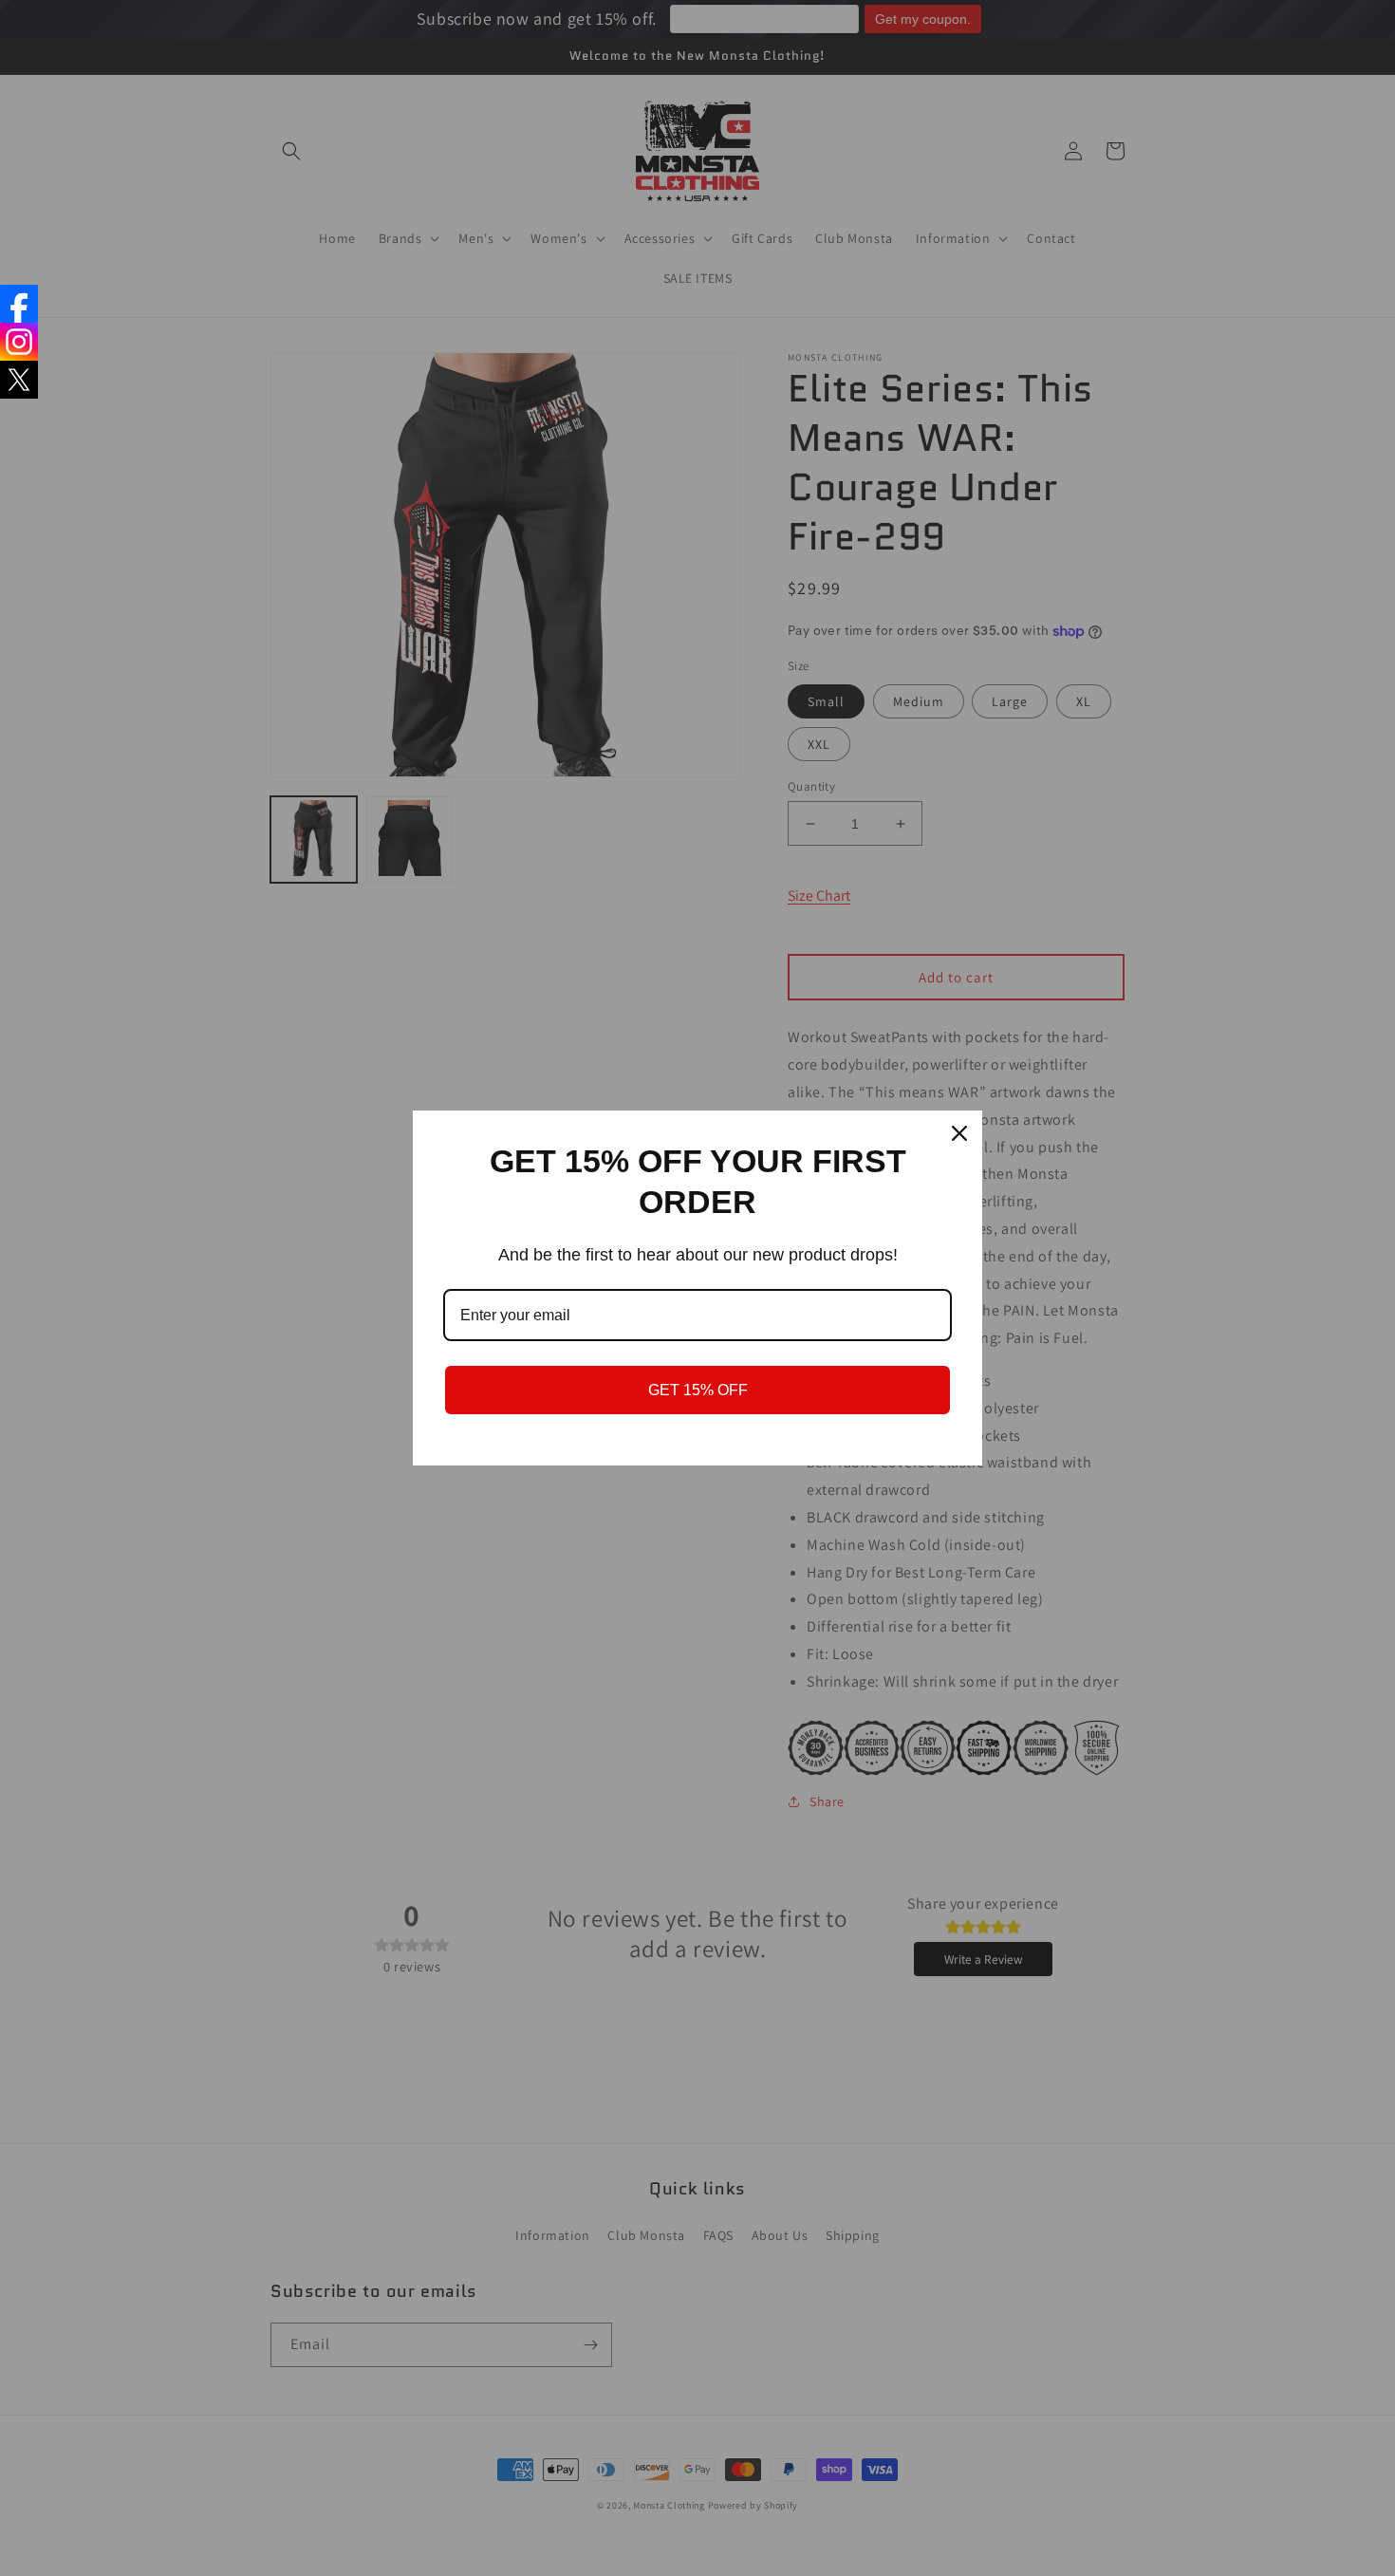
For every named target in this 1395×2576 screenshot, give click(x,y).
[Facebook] (19, 304)
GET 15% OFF (698, 1390)
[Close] (959, 1133)
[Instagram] (19, 342)
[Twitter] (19, 380)
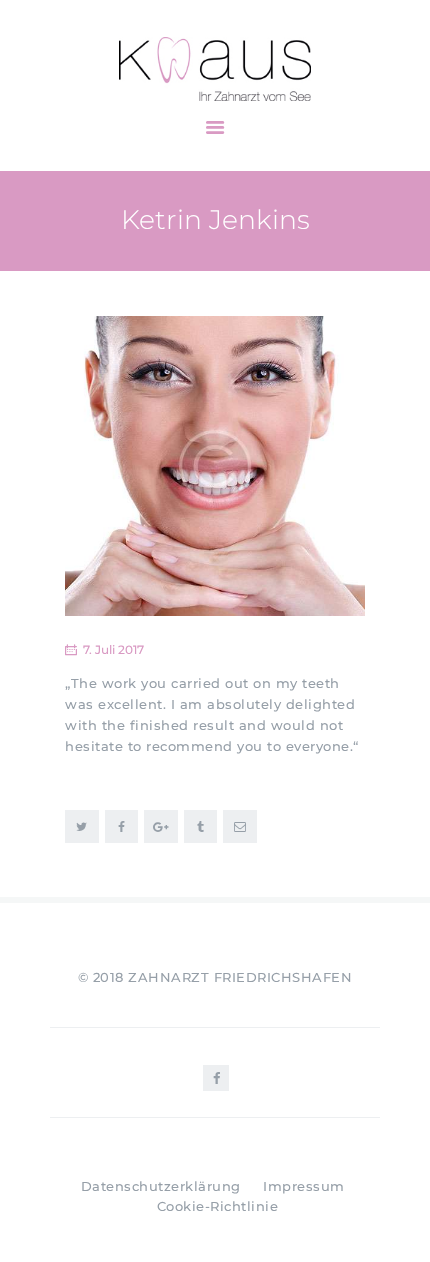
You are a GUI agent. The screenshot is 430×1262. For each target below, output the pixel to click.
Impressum (304, 1186)
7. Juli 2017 (113, 649)
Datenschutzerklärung (161, 1186)
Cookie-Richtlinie (218, 1206)
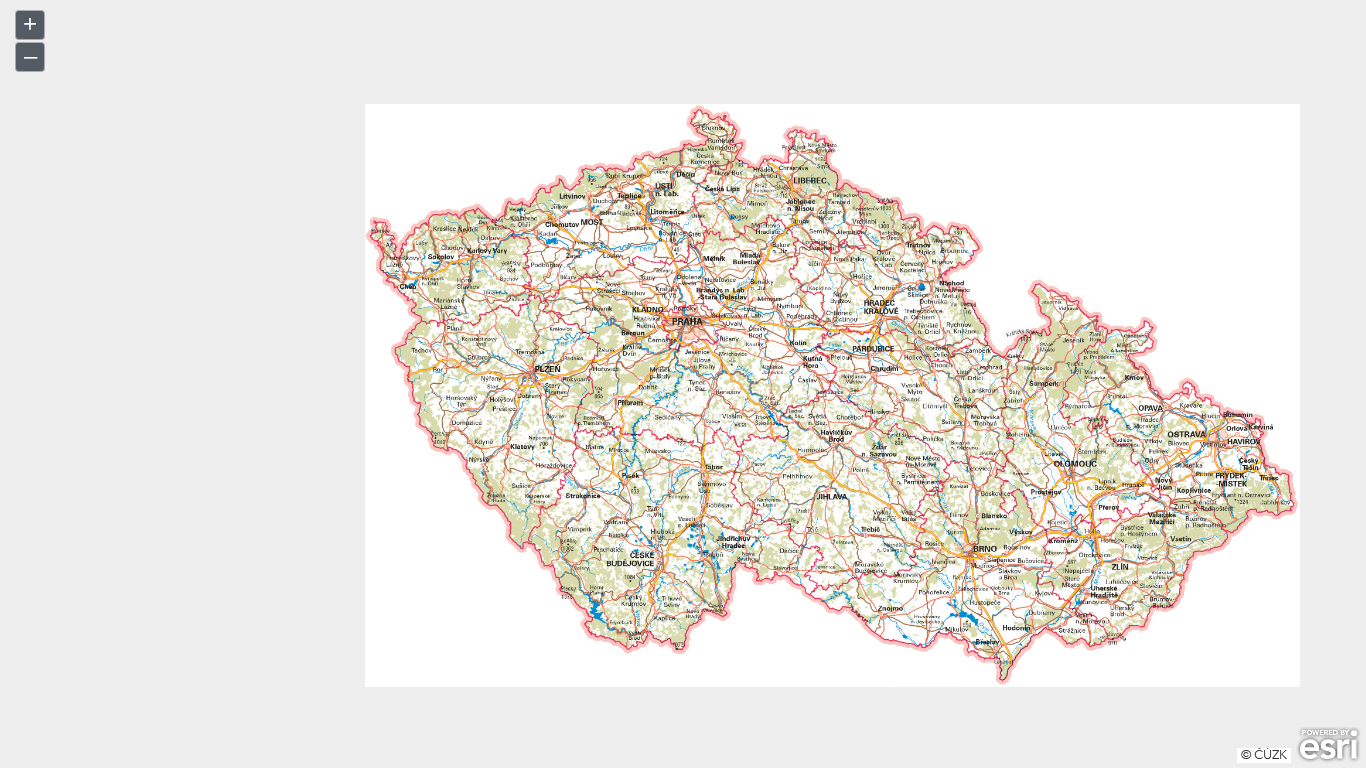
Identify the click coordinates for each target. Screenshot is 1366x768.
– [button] (30, 55)
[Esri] (1328, 745)
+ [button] (30, 23)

*Task goal*. The result should be every line of the data, reproduced exactly, with the images removed.

*Answer below*.
For every named target in this 1395×2576 screenshot, give click(x,y).
[Facebook] (19, 304)
GET 15% OFF (698, 1390)
[Close] (959, 1133)
[Instagram] (19, 342)
[Twitter] (19, 380)
You are a GUI agent. The screenshot is 430×1262. For each target below, output the pixel to click.
Impressum (304, 1186)
7. Juli 2017 (113, 649)
Datenschutzerklärung (161, 1186)
Cookie-Richtlinie (218, 1206)
Identify the click coordinates for each target. Screenshot is 1366x768.
– [button] (30, 55)
[Esri] (1328, 745)
+ [button] (30, 23)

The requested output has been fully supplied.